NMR residual dipolar couplings (RDCs) are exquisite probes of protein structure and dynamics. A new solution NMR experiment named 2D SE2 J-TROSY is presented to measure N-H RDCs for proteins and supramolecular complexes in excess of 200 kDa. This enables validation and refinement of their X-ray crystal and solution NMR structures and the characterization of structural and dynamic changes occurring upon complex formation. Accurate N-H RDCs were measured at 750 MHz ¹H resonance frequency for 11-mer 93 kDa ²H,¹⁵N-labeled Trp RNA-binding attenuator protein tumbling with a correlation time τ_c of 120 ns.

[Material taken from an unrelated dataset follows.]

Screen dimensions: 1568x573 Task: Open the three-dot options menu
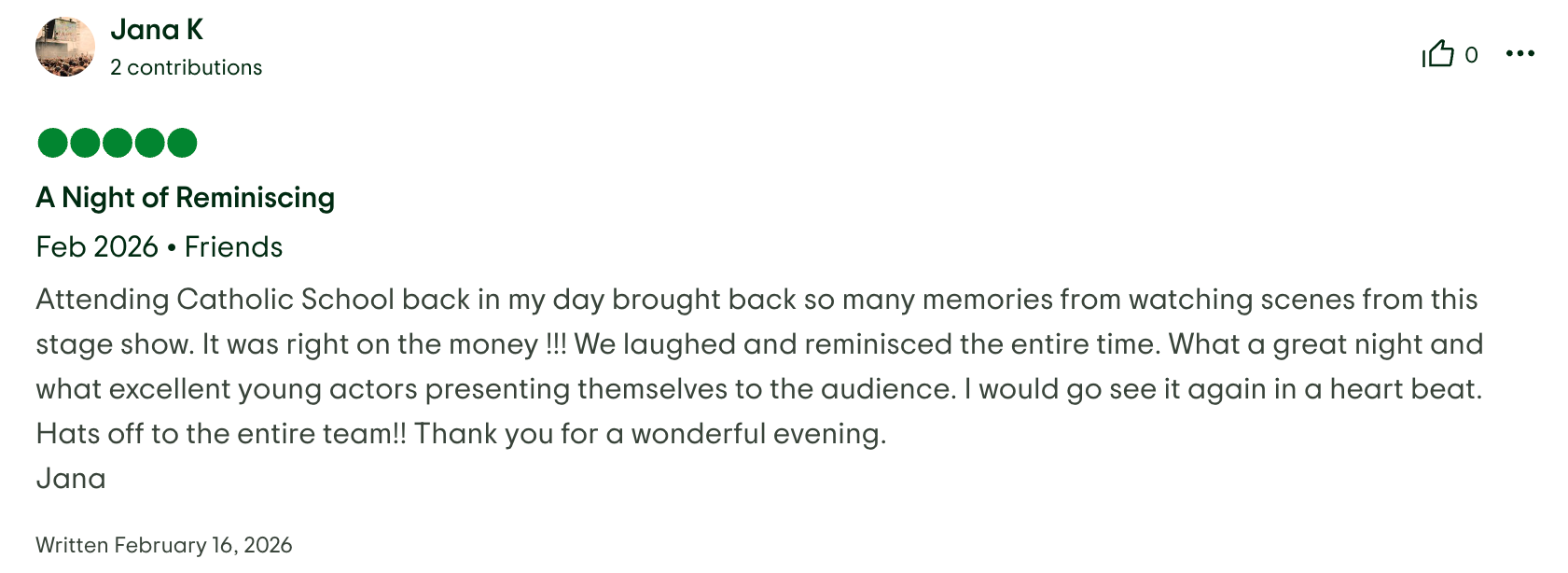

This is about twice as long as that for the most slowly tumbling system, for which N-H RDCs could be measured, so far, and corresponds to molecular weights of ∼200 kDa at 25 °C. Furthermore, due to the robustness of SE2 J-TROSY with respect to residual ¹H density from exchangeable protons, increased sensitivity at ¹H resonance frequencies around 1 GHz promises to enable N-H RDC measurement for even larger systems.